The magister was now placed in what Emissariat circles would refer to as “a delicate situation.” His lover had just been lynched and his bastard had gone on a rampage to avenge her. But one does not become a magister for lack of ability to maneuver. And his role was relatively simple: Clean it up. Pull down the hanged corpse, burn the body with all necessary ritual. Let the official record state that the witch cursed the townspeople and was punished accordingly, then get the boy who was actually responsible far, far, out of sight. Finally, ensure that anyone who knows the truth never speaks of it again.

When Zakkas awakened, he was in his father’s tor. Or more accurately, below it. As the rivulets of blood from his back trickled into the well-mortared grate below Zakkas’ chained feet, the magister holding the cat o’ nine-tails made it clear to his son, in a voice laden with grief and duty in equal measure, that he was saving his life.

Understandably, Zakkas did not see that way at the time. His father told him something else: That he was nothing but a killer, and if he was to atone, he would ply his trade in the service of the College for the rest of his days. Also understandably, the boy’s evolving response to this admonition would come to define him.

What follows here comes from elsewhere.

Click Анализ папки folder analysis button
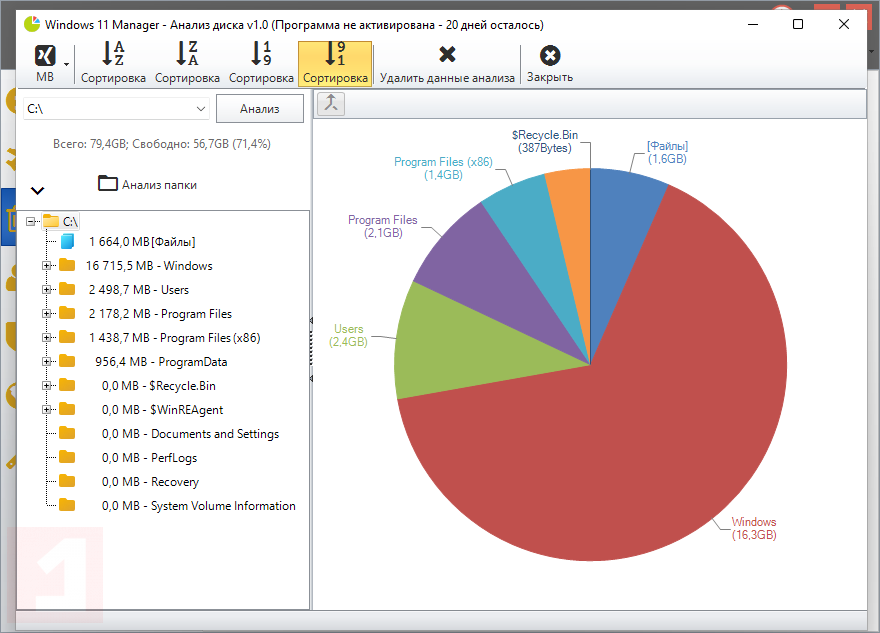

Smuggled onto a ship the following night, he would never see his father, or his homeland, again. Only the eponym, dal Kassyraqua, defiantly taken in his mother’s dialect, and the scars on his back, would remind him of who he had been, who he had loved, and who he had hated.


---

“…of canon law, Zakkas?”

“What,” said Zakkas. He must have dozed off. Napping on horseback was a skill he had acquired from long days riding with Teccho’s baggage trains.

Zathander glanced sideways from his courser, favoring him with a knowing smile. That’s right. He was in the Magistrate’s company now. With his guards, and that boy grammatarch Siadre, who looked like he was either getting sick or scared of that warhorse he could barely control. Where were they going again? Right. To war, somewhere. Like always. Horizan – that place.

“I was saying, how strong is your understanding of canon law?”

Napharneschi had made a habit of asking unexpected questions like this. The last one had been about wheel axles, as if Zakkas made his living maintaining supply trains and didn’t just guard them.

“…I was always more of a practical cayanist, my lord.”

“Well of course, I wouldn’t have hired you otherwise.”

Zathander pauses for a moment. “Let me rephrase my question. You’ve dealt with magisters in your career, haven’t you?”

“…yes?” responds Zakkas warily.

“So, what do you think it takes?”

“To be a magister?”

“Yes.”

Zakkas dal Kassyraqua considers the question. And then sighs.

“Well, my lord. You have to be a ruthless bastard, who acts like he owns the world, and thinks that he knows better than everyone else.” He finally favors the handsome magistrate with a weary stare and a pained grimace from a developing saddle sore. “Does that answer your question?”

Zathander Napharneschi smiles again. “Why yes, Zakkas. I very much think it does.”